There's a lot of lipstick application to the proverbial pig going on in this thread, IMO. A surfeit of mechanics for D&D which are unenvisionable or difficult to map to anything going on in the fantasy world are IMO just plain old bad game design, not narrativist, dramatist, cinematic, or any kind of self-important sounding game design theory jargon word. But again this obvious flaw gets the runaround.
That's because it
isn't "bad game design" or "an obvious flaw" to some people. I offer the following as an example of the difference between "It is bad" and "I think it is bad". Note the careful use of the phrase "This approach doesn't work for me", indicating that the views expressed are an opinion, and not objective truth.
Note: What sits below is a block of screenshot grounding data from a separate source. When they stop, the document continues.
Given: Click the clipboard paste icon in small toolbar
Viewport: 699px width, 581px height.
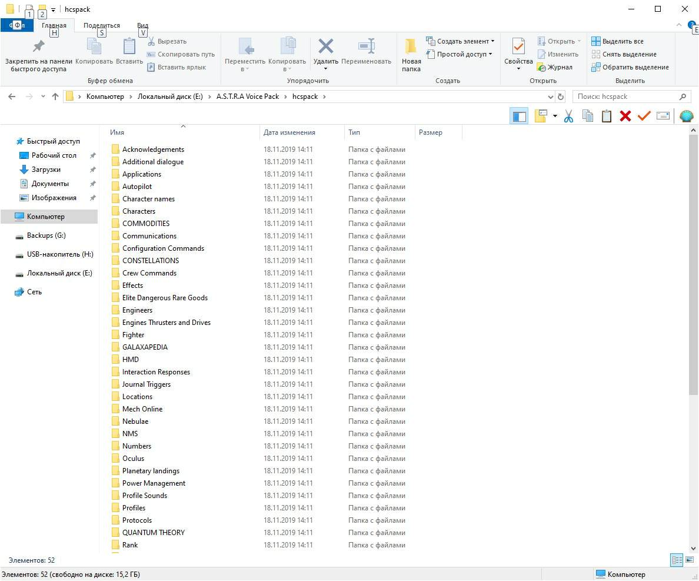Looking at the screenshot, I should pyautogui.click(x=606, y=117).
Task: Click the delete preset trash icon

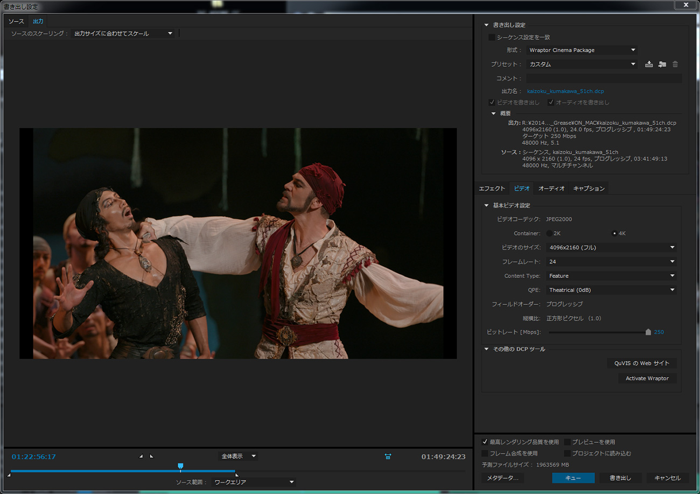Action: pos(675,64)
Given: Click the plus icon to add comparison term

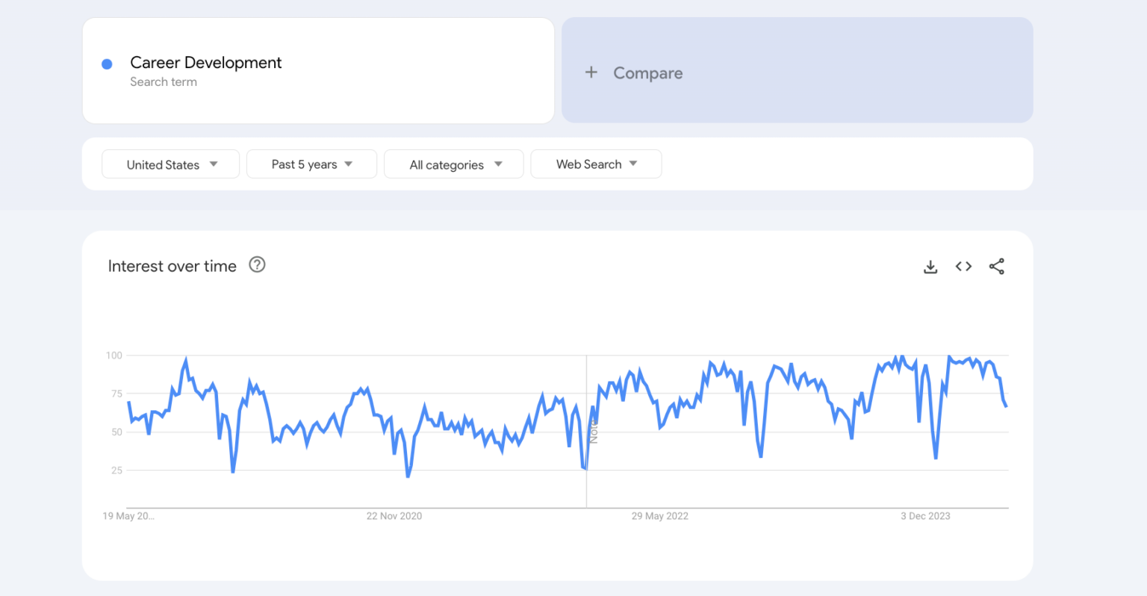Looking at the screenshot, I should (x=591, y=72).
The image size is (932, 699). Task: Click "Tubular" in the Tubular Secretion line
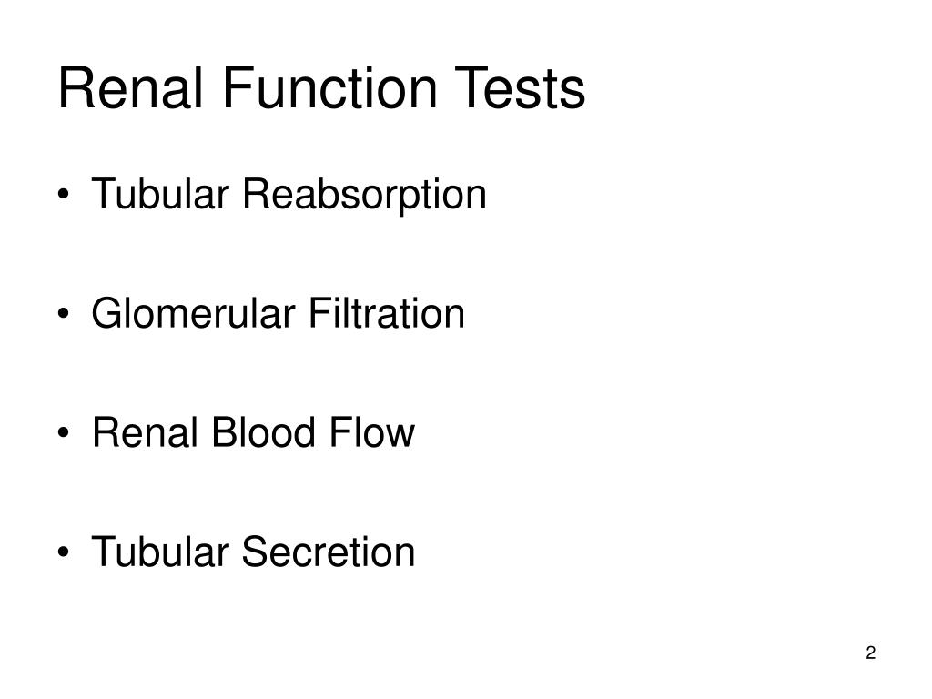pos(160,552)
There are a number of ways in which you could approach the issue of hit points.
First, you could take the approach that hit points are entirely "meat", and that a 4 hit point wound means exactly the same thing for a normal man with 4 hit points and a 6th-level fighter with 40 hit points. This approach doesn't work for me because this means that a 6th-level fighter could be sporting up to nine wounds that would have killed a normal man (sword thrust to the gut, arrow through the neck, broken skull, etc.) and would (1) still be making attack rolls normally; and (2) eventually be able to recover through non-magical means.
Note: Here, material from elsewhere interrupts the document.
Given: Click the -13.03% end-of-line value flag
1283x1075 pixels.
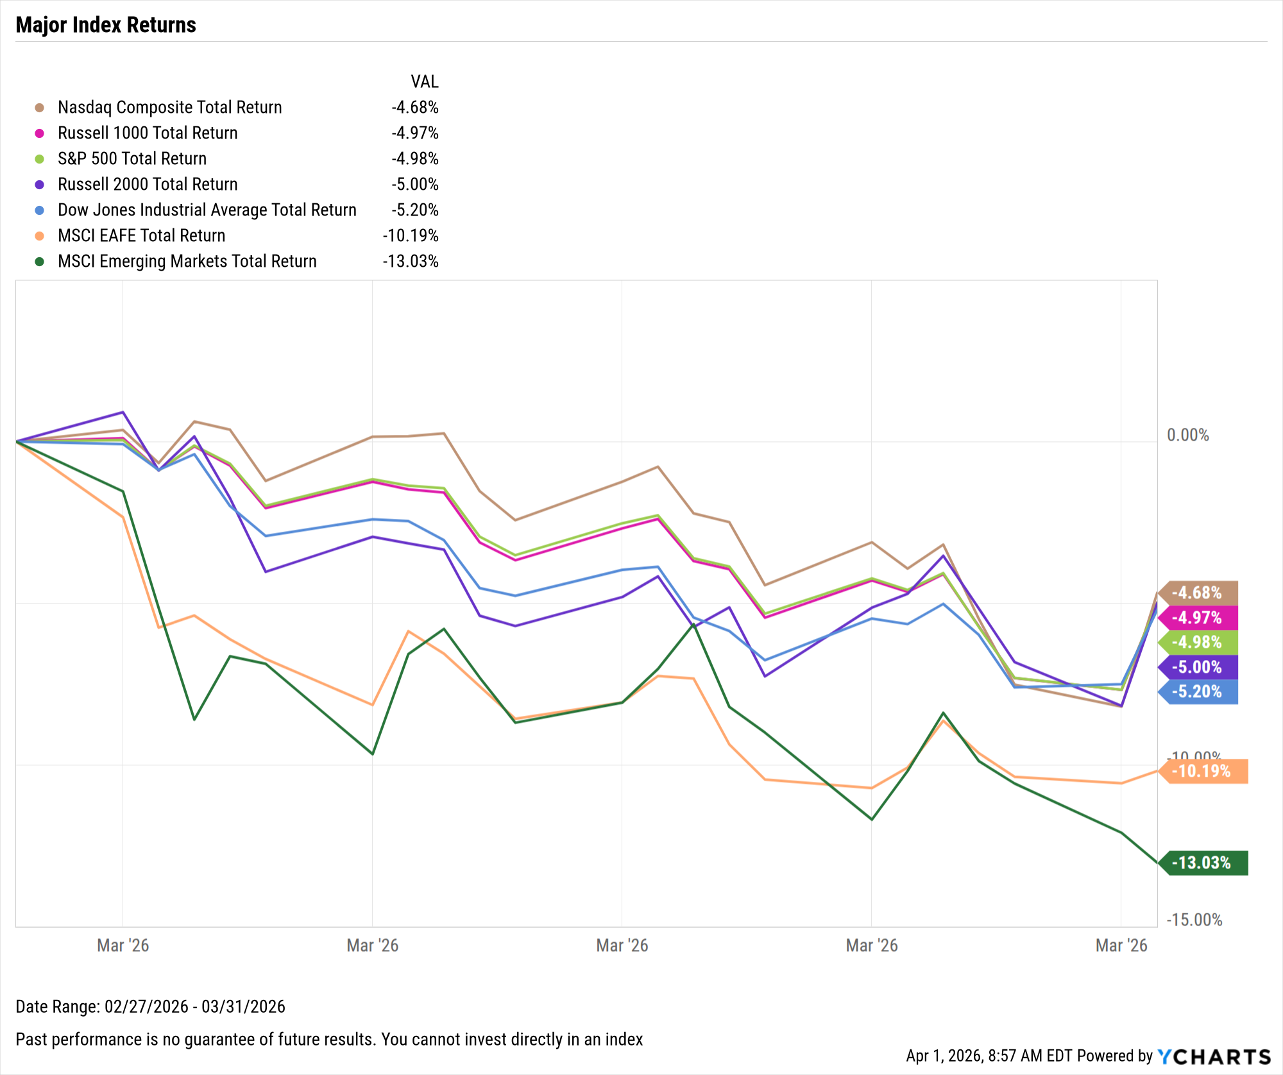Looking at the screenshot, I should pos(1203,863).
Second, you could take the approach that hit points are partly "meat", and partly some other factor, such as the ability to dodge attacks and turn otherwise fatal injuries into less serious ones (for the sake of this argument, let's call this other factor "vigor"). I see this approach as an improvement over the "entirely meat" approach because when a 6th-level fighter takes a 4 hit point wound, as long as it doesn't reduce his hit points to 0 or less, he isn't actually stabbed in the gut. Instead, he is able to avoid the full effect of the attack at the last second, so that a sword thrust that would have stabbed a normal man in the gut is reduced to a grazed stomach or something along those lines. The 6th-level fighter has still lost 4 hit points, but the physical effect of the loss of those 4 hit points is different from the physical effect that it would have had on a normal man.
Now, the approach that hit points are only partly "meat" could be further subdivided into whether, when hit points are lost and regained, they are always lost and regained in exactly the same proportions of "meat" and "vigor", or whether "meat" and "vigor" points can be regained separately.
The approach that "meat" points and "vigor" points are always lost and regained in the same proportions does not work for me, not because of the hit point rules, but because of the healing rules. If a normal man with 4 hit points can recover from a 3 hit point wound with 3 days of natural healing, it seems to me that a 6th-level fighter with 40 hit points with 30 hit points of wounds should be injured to a similar extent and should also be able to recover completely in 3 days. Unfortunately, this has not been the case in most editions to date. Interestingly enough, if hit point recovery were made proportional to full maximum hit points (something which was done in 4e), it would have made this approach more acceptable to me.
Given that I already have a preference for hit point approaches where hit points represent both "meat" and "vigor", and a preference for approaches in which "meat" and "vigor" points can be gained and lost separately, it is not too far a step from that to an approach where "vigor" points can be regained far more quickly than "meat" points.
That's all there is to it, and I certainly would not presume to suggest that a preference for any other approach is "bad game design" or "an obvious flaw".